The above is in line with what I had in mind so, I don't have much to
add to the overall picture :)

A while ago, I wrote the attached document to try get started on the
low-level aspect of this project but I never got to the point where I
liked its content sufficiently to share it on the list. Since I won't
have time to finish it anytime soon, I thought I should send it here for
consideration: someone might find it useful.

regards,
Mathieu
-------------- next part --------------
0) Rationale
------------

When you run an event-driven simulation, one could imagine that every event
which happens is logged for offline analysis. Doing this for every kind
of event of interest is, however, something which is not practically feasible
given the amount of data all simulation events would represent, even for
very small simulations. This leads us to the first reason why we would like
to introduce a statistics package in ns-3: we want to perform some 
not-too-complicated statistical calculations from within the simulator to
decrease the amount of event data which must be permanently serialized on
disk for offline analysis.

Another reason for adding some basic statistical support to the simulator
is to use online statistics to drive the behavior of the simulation: rather
than specify that the simulation should run for x seconds, the user should
be able to say that the simulation should run for an unspecified amount of 
time, until the mean or the standard deviation of a variable is bounded within
a specified confidence interval with a specified probability. It should also
be possible to control a set of simulation scenarios and average measures
over these scenarios until a certain statistical condition is reached.

1) Use-cases
------------

Once we have setup the tracing system to report events to the user, we need
to decide the kind of treatment we want to apply to these events:

i) get rid of the first X events or all the events generated during the
   initial period T. This is typically done to try to mitigate the effect
   of the simulation initial conditions on the statistics extracted from
   the simulation

ii) calculate the number of times a specific event happens. For example,
   I might want to calculate the number of packet drops which occured 
   during the simulation

iii) accumulate the value reported by each event. For example, I might
   want to calculate the total number of bytes received on a specific node.

iv) keep track with a moving window of the event values reported during
   a fixed time period. This is typically done to calculate an
   "instantaneous" average over this window.

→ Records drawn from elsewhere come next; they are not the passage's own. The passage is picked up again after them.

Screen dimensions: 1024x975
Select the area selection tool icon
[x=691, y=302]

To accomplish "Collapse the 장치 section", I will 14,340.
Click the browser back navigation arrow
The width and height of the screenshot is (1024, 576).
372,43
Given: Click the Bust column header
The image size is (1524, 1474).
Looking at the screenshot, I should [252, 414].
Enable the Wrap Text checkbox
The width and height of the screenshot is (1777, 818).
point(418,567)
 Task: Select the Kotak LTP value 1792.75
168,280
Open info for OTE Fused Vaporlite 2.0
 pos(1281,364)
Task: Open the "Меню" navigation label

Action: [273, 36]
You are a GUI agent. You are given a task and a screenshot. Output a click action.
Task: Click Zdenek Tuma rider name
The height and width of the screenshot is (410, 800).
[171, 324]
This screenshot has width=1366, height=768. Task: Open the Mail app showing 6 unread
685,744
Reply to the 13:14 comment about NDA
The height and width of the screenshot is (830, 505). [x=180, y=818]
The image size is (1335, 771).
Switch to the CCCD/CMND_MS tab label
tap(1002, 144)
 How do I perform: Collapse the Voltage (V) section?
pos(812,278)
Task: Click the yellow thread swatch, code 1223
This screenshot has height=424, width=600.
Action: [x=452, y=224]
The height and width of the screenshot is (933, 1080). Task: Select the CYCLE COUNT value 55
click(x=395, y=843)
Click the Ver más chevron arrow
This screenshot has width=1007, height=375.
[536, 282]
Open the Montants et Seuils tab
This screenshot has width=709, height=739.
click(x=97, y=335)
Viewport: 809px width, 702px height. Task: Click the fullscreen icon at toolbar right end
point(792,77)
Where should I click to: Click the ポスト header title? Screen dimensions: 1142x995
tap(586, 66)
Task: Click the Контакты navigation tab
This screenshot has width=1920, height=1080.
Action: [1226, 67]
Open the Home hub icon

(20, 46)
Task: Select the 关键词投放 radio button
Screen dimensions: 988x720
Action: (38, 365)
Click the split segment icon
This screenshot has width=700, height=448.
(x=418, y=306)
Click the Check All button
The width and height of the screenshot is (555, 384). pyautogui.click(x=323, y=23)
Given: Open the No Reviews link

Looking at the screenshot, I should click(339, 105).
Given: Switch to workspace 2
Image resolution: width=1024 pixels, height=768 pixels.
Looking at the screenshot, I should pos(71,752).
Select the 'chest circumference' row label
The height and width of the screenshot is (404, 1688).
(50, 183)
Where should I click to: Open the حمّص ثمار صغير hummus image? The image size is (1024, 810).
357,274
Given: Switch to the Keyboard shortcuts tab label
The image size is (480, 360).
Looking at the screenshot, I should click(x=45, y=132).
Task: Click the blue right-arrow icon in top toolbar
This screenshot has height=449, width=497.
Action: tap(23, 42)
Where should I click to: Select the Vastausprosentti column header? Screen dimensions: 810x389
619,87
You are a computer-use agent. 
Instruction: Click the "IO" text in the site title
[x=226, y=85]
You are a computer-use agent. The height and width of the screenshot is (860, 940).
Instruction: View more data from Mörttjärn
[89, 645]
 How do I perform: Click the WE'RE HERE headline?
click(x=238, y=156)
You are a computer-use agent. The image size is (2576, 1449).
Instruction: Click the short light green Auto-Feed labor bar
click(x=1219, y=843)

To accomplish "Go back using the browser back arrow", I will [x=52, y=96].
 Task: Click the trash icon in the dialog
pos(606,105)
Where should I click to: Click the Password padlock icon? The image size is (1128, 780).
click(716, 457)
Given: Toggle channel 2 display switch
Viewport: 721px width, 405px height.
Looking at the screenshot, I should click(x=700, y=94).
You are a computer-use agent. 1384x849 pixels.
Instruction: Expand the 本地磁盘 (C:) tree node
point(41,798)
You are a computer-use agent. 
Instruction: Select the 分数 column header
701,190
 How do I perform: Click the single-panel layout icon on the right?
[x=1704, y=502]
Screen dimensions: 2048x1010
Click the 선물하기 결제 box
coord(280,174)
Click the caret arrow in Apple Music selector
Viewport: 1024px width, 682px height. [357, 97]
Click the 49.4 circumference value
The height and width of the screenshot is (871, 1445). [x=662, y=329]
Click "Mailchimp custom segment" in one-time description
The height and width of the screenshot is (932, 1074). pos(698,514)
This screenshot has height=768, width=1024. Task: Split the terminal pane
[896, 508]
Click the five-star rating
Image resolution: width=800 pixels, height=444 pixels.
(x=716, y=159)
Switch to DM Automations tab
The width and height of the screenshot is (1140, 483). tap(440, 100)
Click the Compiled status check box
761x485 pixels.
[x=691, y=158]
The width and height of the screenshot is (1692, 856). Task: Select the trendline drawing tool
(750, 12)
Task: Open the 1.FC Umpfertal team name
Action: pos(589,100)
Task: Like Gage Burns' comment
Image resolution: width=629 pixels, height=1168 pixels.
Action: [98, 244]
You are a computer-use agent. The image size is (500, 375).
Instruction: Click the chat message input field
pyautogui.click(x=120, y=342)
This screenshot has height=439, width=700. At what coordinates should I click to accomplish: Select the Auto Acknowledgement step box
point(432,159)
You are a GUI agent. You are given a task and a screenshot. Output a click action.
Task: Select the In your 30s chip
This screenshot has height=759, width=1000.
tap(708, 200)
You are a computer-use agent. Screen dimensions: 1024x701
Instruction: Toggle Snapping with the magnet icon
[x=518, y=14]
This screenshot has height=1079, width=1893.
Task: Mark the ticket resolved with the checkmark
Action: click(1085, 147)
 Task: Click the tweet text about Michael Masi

v) calculate an average/quantiles/confidence interval over a set of 
   event values. For example, I might use iv) to store the number of
   bytes for each packet received and calculate the resulting moving 
   average and confidence interval to get the average size of each 
   packet received.

vi) calculate a time average over a set of event values over a specific
   time period. iv) would be used in conjunction with this to report an
   "instantaneous" throughput value. It could also be used to calculate
   the jitter if the average is applied to the variation of the 
   transmission delay.

vii) generate a histogram of the distribution of the values of a 
   variable. For example, this might be very useful if I want to look
   at the distribution of the inter arrival time at the entry of
   a queue to validate that it looks like a poisson process.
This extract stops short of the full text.